Soltanto in questo periodo Legillon iniziò a lavorare ad olio. Ricominciò a viaggiare nel 1779, prima a Parigi, poi in diverse città svizzere: Losanna, Friburgo e Sciaffusa. Nel 1780 tornò a Bruges dove riprese ad insegnare. Le Doulx cita di questo periodo due visioni dei porti di Bruges ed Ostenda, riprodotti poi in incisione. Inviò poi nel 1781 al Salon di Lille un "Paesaggio con architetture, figure ed animali". Lavorò spesso nella foresta di Fontainebleau e vicino Fécamp in Normandia. Finalmente sotto la spinta di amici, artisti e membri dell'Accademia partecipò nel 1789 al Salon di Parigi con varii olii e disegni, ma soprattutto con il dipinto ad olio presentato, per il quale rimane fondamentale l'ispirazione del tour compiuto in Italia, "Une grange ruinée que le soleil éclaire, intérieur des écuries de Mécène à Tivoli" "Un fienile in rovina illuminato dal sole, all'interno delle scuderie di Mecenate a Tivoli", cm. 52 x 69, conservato nel Louvre a Parigi.
Si tratta del "Stalinterieur te Tivoli", che servì a Legillon come "morceau de réception" per l'Accademia di Francia del maggio 1789. La scena, abbastanza particolare, rappresenta una povera stalla in cui entra la luce del sole attraverso una grossa fenditura nel tetto, luce che illumina in particolare un cavallo bianco e due donne, mentre un asino, una capra ed un cane sono in penombra. Una visione con un utilizzo della luce piuttosto inusuale per quell'epoca. Il titolo naturalmente fa riferimento a quelle che erano considerate le "scuderie di Mecenate", facenti parte della più ampia Villa di Mecenate, così come era considerato il complesso oggi esattamente identificato come il Santuario di Ercole Vincitore. Altre opere furono esposte al Salon del 1791. Morì proprio a Parigi nel 1797 ed il suo amico pittore Joseph-Benôit Suvée fece in modo che i suoi dipinti, disegni ed anche schizzi fossero inviati a Bruges, dove sono ora conservati nel Groeninge Museum. Le opere di Legillon, come si evidenzia da quella riprodotta si allontanano da quelle di genere del suo tempo, soprattutto per coraggio delle inquadrature e senso del rinnovamento.

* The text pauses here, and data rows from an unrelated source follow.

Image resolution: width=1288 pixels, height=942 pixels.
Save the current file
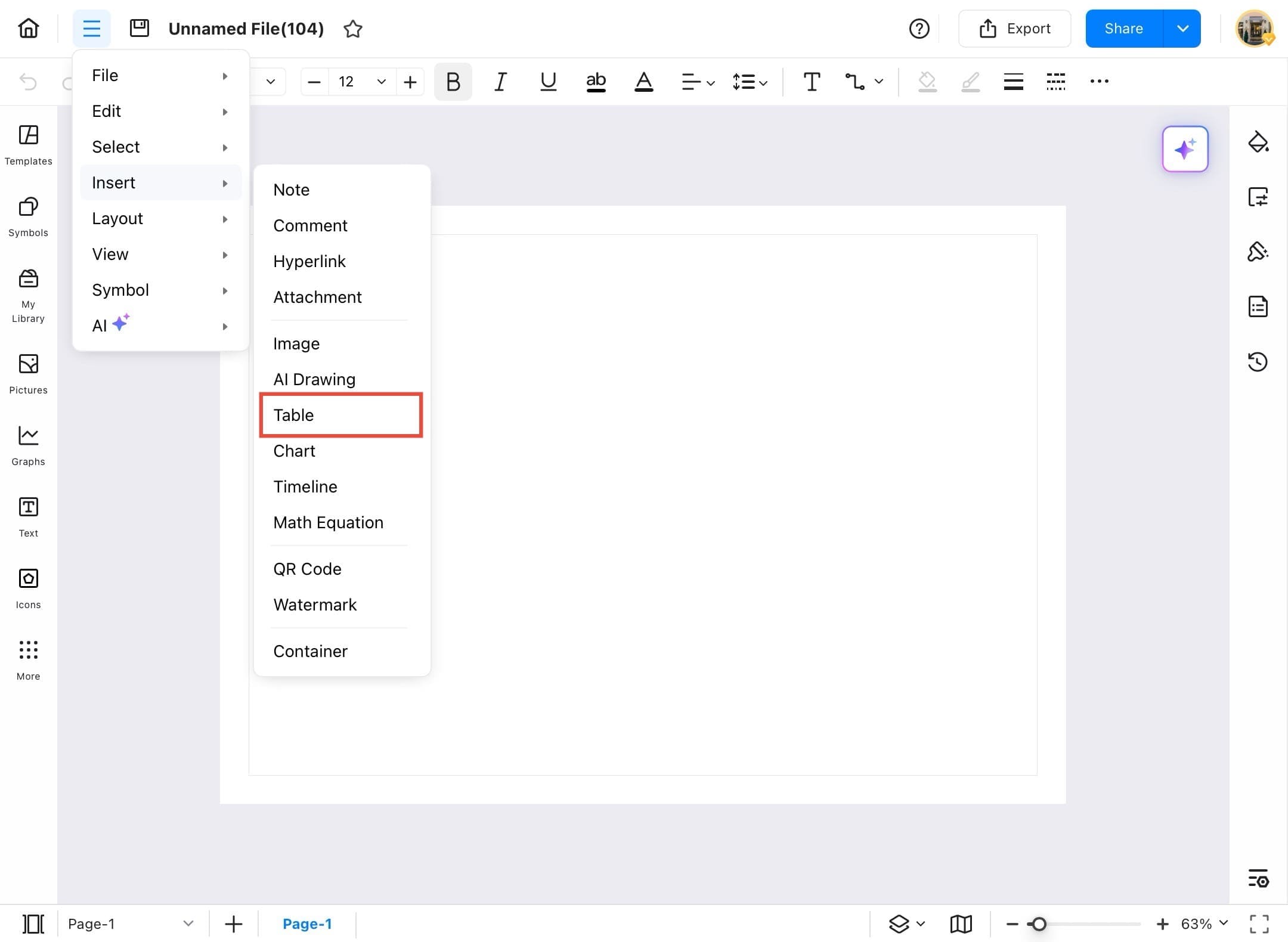click(x=140, y=28)
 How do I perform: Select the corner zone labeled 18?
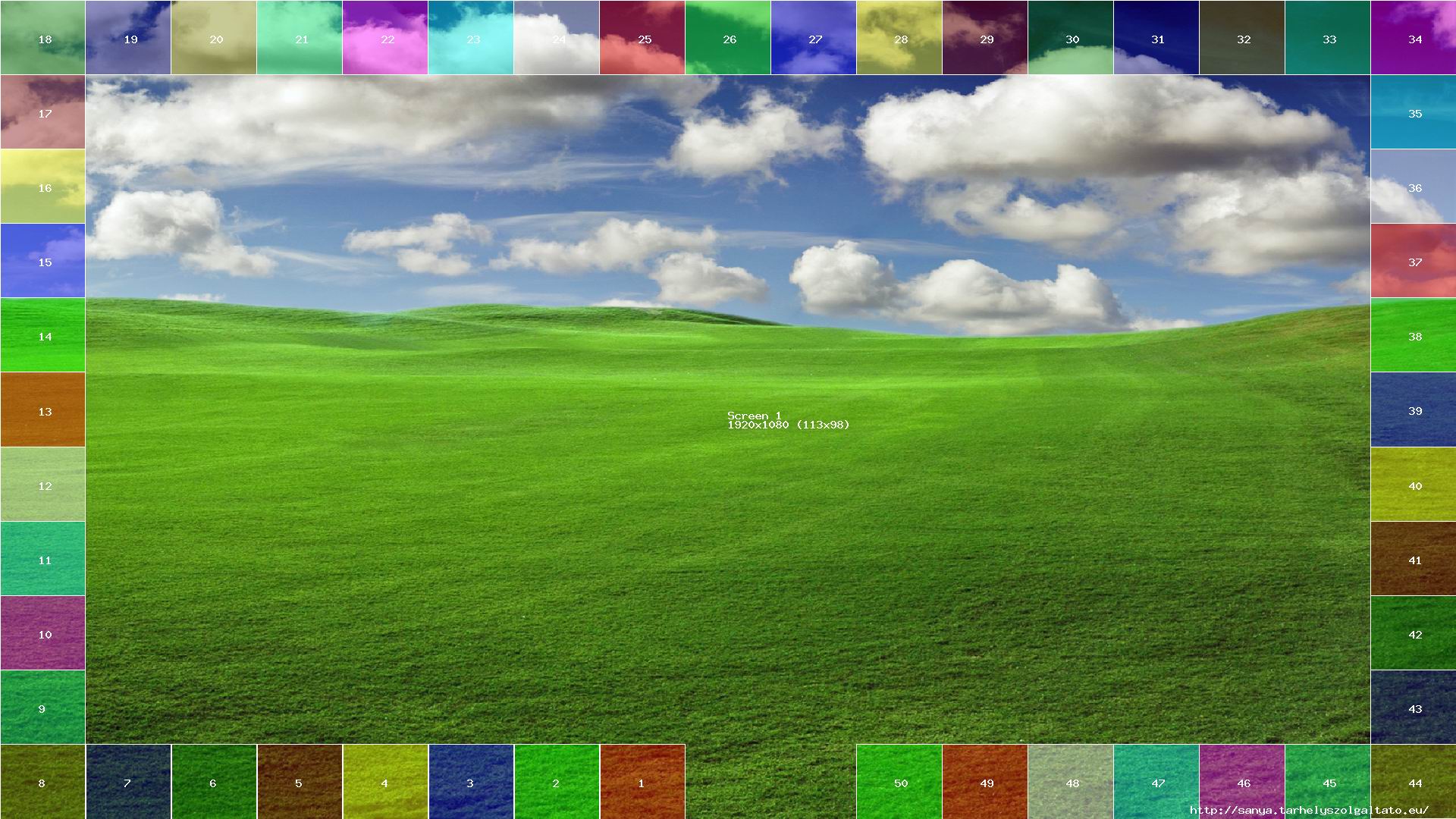click(x=42, y=37)
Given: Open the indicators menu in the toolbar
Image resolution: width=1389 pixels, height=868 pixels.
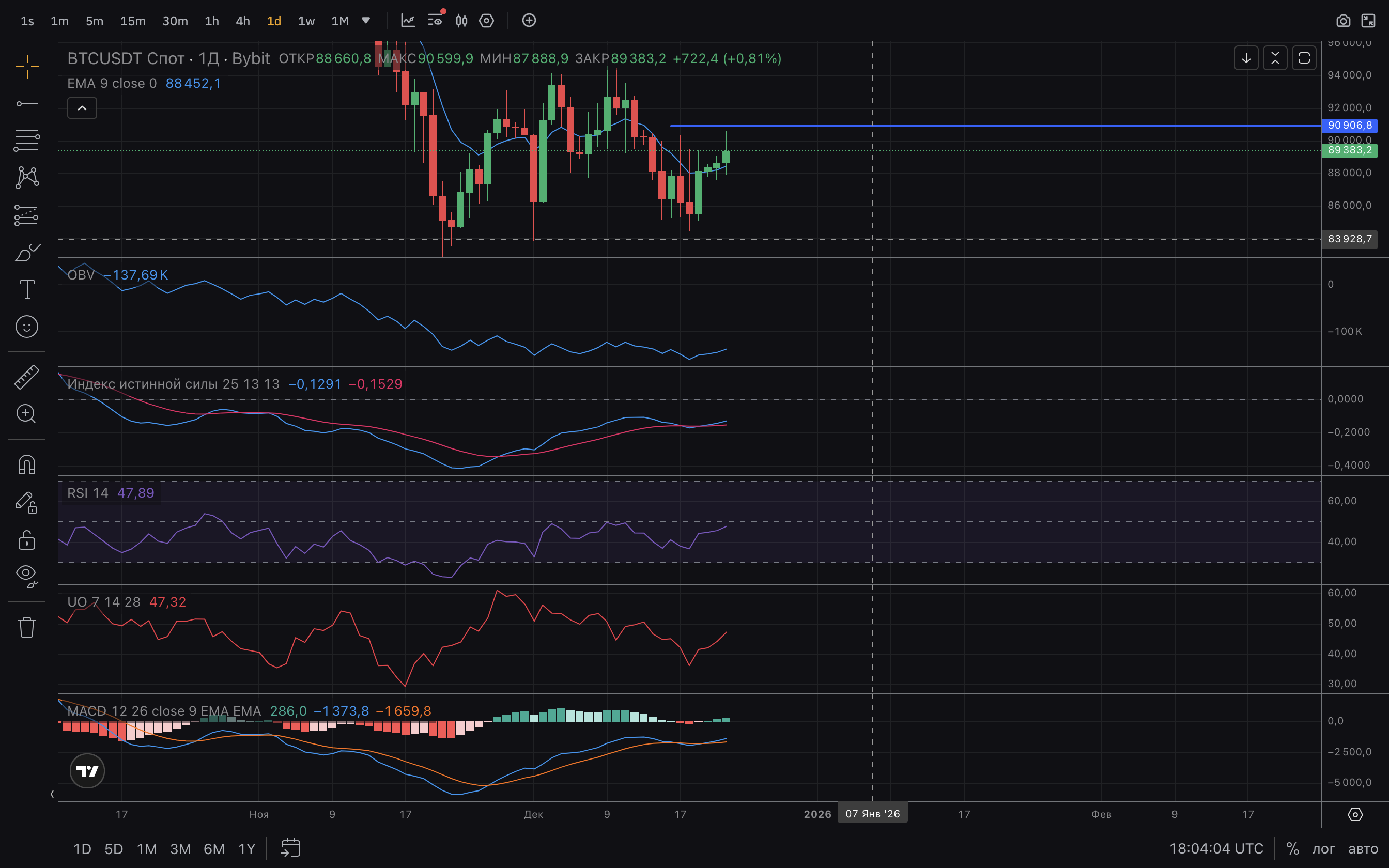Looking at the screenshot, I should coord(408,21).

A proposito di un'opera contemporanea di Nicolas Fassin abbiamo scritto "il suo paesaggio è ornato da elementi pastorali, da elementi della natura, ma ordinati secondo una composizione e struttura classica: un lato presenta una rovina o un gruppo di alberi, in mezzo od anche sull'altro lato uno sfondo bagnato da una dolce luce. Dei pastori ed i loro greggi popolano questo universo di quiete dai colori vivi e luminosi". Si comprenderà allora la profonda novità introdotta da Legillon, con il taglio della luce che irrompe dal tetto in rovina delle cosiddette Scuderie di Mecenate e che illumina non più una scena idilliaca, ma una scena di profonda povertà, anche se dignitosa. Le stesse "Scuderie di Mecenate" non sono rappresentate, come da altri artisti, con la grandiosità della Porta Scura, ma con l'umiltà di un ambiente ristretto, diremmo oggi inagibile e certamente inospitale. Che Legillon tenesse a quest'opera e ne avesse capito l'importanza inusuale si spiega con il fatto che fu un "morceau de réception" per la Reale Accademia di pittura e scultura. Infatti un editto reale del 1663 obbligava ad eseguire un'opera per coloro che volessero vantarsi del titolo di Accademico. Una volta approvato il lavoro si avevano più di tre anni di tempo per eseguirlo, ma molti artisti superarono tale limite. I lavori erano poi conservati nel locali dell'Accademia e, quando questa fu sciolta nel 1793, le opere furono sparse per vari Musei, principalmente al Louvre (come questa) e a Versailles.